The key is is in auto_ref.h. This file defines the AUTO_REF class which does most of the work. When a new AUTO_REF pointer is created it receives a pointer to an existing class/struct (the 'raw' pointer) and stores it in the m_inst_p data member. Then, the constructor allocates a small LONG sized buffer for holding the reference counter. The counter initial value is set to 1 since there is one AUTO_REF object pointing at the object.

When a new AUTO_REF object is initialized with an existing AUTO_REF object (i.e: copy constructed), the new object takes the raw pointer and the counter pointer from the existing one. Additionally, the counter is increased by 1, since the newly created object is actually another reference to the pointed-to object. Note that the code uses InterlockedIncrement to make this operation safe even if two threads create two new AUTO_REF instances simultaneously.

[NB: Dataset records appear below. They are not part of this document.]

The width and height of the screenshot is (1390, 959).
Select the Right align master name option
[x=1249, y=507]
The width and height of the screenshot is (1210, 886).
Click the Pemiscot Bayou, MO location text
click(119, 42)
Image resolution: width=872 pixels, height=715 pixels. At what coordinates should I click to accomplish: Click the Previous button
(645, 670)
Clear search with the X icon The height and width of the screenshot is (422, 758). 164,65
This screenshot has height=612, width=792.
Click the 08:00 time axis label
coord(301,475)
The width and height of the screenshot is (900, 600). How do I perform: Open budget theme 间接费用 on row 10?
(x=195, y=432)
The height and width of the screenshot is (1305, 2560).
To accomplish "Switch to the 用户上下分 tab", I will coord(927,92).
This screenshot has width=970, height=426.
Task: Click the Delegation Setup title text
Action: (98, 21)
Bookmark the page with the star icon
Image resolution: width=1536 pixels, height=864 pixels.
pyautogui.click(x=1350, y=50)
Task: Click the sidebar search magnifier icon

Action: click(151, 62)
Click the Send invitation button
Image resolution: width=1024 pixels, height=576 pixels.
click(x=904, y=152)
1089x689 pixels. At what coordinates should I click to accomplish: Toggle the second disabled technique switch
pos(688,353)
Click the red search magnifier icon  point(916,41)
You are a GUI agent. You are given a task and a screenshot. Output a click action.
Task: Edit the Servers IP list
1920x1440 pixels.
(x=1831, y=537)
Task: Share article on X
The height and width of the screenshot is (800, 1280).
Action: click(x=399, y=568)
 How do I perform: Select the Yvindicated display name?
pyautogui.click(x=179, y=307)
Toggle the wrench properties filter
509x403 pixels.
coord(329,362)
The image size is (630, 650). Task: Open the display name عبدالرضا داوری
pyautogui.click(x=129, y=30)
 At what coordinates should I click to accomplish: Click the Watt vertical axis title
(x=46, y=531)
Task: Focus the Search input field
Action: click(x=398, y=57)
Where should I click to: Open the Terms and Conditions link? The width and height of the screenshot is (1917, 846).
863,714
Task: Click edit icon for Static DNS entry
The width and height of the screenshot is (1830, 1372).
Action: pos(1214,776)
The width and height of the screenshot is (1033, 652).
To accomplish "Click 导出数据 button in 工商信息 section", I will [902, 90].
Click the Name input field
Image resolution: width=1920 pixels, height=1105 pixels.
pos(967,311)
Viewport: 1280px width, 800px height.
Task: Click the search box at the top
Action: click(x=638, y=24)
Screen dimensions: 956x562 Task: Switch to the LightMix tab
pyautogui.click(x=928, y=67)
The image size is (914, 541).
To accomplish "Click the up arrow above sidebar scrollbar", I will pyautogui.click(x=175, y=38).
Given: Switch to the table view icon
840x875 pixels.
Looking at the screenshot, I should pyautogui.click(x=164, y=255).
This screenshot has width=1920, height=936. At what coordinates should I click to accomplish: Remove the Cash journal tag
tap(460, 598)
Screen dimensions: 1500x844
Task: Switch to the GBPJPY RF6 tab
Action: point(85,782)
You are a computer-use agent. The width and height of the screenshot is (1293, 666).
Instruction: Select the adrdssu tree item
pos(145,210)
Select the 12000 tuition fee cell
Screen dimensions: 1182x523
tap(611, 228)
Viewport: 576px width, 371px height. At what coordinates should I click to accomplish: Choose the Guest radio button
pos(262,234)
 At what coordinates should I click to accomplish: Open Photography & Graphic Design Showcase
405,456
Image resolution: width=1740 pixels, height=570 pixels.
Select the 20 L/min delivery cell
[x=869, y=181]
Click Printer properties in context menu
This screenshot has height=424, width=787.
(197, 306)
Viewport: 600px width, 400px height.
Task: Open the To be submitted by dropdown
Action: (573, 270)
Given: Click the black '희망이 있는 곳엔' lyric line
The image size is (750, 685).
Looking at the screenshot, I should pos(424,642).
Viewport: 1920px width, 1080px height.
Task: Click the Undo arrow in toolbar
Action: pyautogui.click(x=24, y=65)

The destructor is similarly simpler: It decreases the counter (again, using InterlockedDecrement), and - if the counter has reached zero - it deletes both the pointed-to object and the reference counter.

Copy assignment: I could have used a code which combines the destructor with the copy constructor. This would lead to something along these lines:

    //Destruction starts here

    if(!InterlockedDecrement(m_ref_p)) {
        delete m_inst_p;
        g_the_auto_ref_pool.free(m_ref_p);
    }

    //Copy construction starts here

    m_ref_p = other.m_ref_p;
    m_inst_p = other.m_inst_p;
    InterlockedIncrement(m_ref_p);

    return *this;

Looks OK? Wrong! If self-assignment is performed, this code will decrease the counter, delete the pointed-to object (assuming we started with a reference count of one), and then increase the counter back to one. Thus, m_inst_p becomes invalid, as it now holds a pointer to a deleted object. This is certainly not a desirable outcome.

The common way to fix this problem, is to enclose this piece of code in an if statement: if(this != &other) {...} return *this; . However, there is another way:

The creative way, requires the use of what Herb Sutter is calling "The Canonical form of strongly exception-safe copy assignment". The book ("Exceptional C++") argues that if you provide a non throwing swap() function, you can always write your copy assignment using the following lines:

    T &operator=(const  T &rhs) {
        T temp(rhs);
        swap(temp);
        return *this;
    }

This is neat, totally exception free and - as a special bonus - you get the swap functionality. So - Herb - this assignemt operator is for you.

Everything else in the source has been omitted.